Across all income levels, the recession has led Americans to re-evaluate their spending and adopt cost-saving strategies - and shoppers say those new habits will last even after the economy recovers.world Updated: Sep 26, 2009 23:28 IST
Across all income levels, the recession has led Americans to re-evaluate their spending and adopt cost-saving strategies - and shoppers say those new habits will last even after the economy recovers.
A new survey commissioned by IBM found that 72 per cent of respondents have made “significant spending cuts” because of the economy. While the hardest hit are people who earn $45,000 a year or less, as might be expected, 59 per cent of those earning $100,000 or more say they’ve cut back too.
The steps taken to save money most often involve shopping at more stores to get the best deal, by 49 per cent of the people surveyed, and switching grocery stores, by 35 per cent. But while price is a major factor for 83 per cent of respondents, 72 per cent said that quality is also a top priority.
“It used to be much more about price and want. Now it’s must more about value and need,” said Guy Blissett, consumer products leader for IBM Institute for Business Value. “I think it’s a much more sophisticated approach to shopping.”
The survey used telephone interviews with 4,000 adults, and IBM plans to use the results to help its corporate customers in consumer product industries better understand the market and adapt, Blissett said.
“The consumer mindset has changed,” Blissett said. “They’ve become used to being careful about what they buy and where they buy it.”
And the answers in the survey indicate the changes will outlast the slump. “There will be some slippage if and when things get better,” Blissett said. “But people tell us these behaviours will stick.”
For instance, 45 per cent of the people involved said “better value” will remain among the most important features when shopping for food as the economy improves, and 36 per cent said “lowest price overall” will stay on top.
Just 8 per cent said value will be less important, and 15 said lowest price will fade.
One reason these two characteristics will stay high on the priority list may be that just 15 per cent of all respondents said they think it is “very likely” their household income will rise by 20 per cent in the next five years. Meanwhile, 45 per cent said income is “not at all likely” to rise by 20 per cent by 2014.

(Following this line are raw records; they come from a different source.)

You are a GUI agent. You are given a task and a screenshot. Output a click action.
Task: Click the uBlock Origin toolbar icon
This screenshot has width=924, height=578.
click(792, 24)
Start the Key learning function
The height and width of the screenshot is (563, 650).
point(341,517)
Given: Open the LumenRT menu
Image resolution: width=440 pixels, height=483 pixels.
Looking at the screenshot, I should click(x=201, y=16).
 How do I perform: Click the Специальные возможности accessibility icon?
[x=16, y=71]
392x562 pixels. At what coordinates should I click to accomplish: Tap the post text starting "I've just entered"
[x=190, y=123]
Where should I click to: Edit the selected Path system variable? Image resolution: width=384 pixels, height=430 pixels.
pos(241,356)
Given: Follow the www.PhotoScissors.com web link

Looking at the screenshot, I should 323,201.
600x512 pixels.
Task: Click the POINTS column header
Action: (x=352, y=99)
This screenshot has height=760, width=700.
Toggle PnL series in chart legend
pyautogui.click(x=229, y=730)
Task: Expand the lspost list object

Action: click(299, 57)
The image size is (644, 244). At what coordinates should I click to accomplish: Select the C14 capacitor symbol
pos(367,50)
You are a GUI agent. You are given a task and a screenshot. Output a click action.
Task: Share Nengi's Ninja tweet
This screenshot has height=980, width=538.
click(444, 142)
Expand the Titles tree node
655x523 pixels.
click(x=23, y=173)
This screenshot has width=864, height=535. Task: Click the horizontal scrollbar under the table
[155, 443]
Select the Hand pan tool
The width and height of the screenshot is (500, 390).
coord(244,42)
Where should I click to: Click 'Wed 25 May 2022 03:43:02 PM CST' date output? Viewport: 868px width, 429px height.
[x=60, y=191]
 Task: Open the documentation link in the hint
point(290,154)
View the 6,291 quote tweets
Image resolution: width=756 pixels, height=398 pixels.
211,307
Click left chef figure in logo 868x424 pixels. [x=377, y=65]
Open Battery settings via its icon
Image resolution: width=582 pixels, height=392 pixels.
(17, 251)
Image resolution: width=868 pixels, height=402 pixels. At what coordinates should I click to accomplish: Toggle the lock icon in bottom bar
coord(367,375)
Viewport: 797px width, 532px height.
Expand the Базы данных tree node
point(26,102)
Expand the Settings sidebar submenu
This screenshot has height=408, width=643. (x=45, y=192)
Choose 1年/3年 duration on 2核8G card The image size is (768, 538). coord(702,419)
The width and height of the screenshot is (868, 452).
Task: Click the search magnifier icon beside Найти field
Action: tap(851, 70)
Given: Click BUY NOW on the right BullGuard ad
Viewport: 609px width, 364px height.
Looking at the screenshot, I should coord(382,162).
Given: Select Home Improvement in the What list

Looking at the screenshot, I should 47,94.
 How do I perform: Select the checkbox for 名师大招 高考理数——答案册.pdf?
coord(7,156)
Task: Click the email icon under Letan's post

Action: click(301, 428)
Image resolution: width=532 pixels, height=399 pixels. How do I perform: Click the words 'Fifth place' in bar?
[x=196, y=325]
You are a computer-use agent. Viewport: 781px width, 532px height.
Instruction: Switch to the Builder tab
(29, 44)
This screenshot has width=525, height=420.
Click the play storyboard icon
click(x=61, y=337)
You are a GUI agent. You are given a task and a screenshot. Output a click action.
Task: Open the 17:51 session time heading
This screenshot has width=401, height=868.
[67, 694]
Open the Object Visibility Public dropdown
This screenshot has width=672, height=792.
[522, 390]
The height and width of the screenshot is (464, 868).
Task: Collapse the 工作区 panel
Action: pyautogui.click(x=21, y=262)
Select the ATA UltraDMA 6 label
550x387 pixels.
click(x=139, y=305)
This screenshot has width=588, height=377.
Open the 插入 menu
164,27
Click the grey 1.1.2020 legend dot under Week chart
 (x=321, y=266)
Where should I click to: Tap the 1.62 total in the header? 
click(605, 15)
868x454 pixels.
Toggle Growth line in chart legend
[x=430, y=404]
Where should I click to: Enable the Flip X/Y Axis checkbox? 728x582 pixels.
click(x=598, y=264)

Even while they have cut back, however, consumers said there were certain things they won’t cut out altogether. Topping that list is animal protein: 10 per cent said they refuse to give up meat, poultry, fish and seafood. Four categories came in right behind that, with 8 per cent saying they’re not eliminating alcohol and tobacco; coffee and tea; milk and juice, or household and laundry supplies.
What people most frequently forgo is shopping for clothes — 38 per cent say they’re purchasing less clothing and 20 per cent said they’re buying less expensive brands. Clothing is also the category most often chosen — by 29 per cent — when asked what they would most likely spend more on as the economy improves.
More than half also say they’re buying less food, and 45 per cent saying they’ve cut back on food they don’t cook themselves, whether from the grocery store, restaurants or takeout. Bottled water and soda and health and beauty supply purchases have also been cut.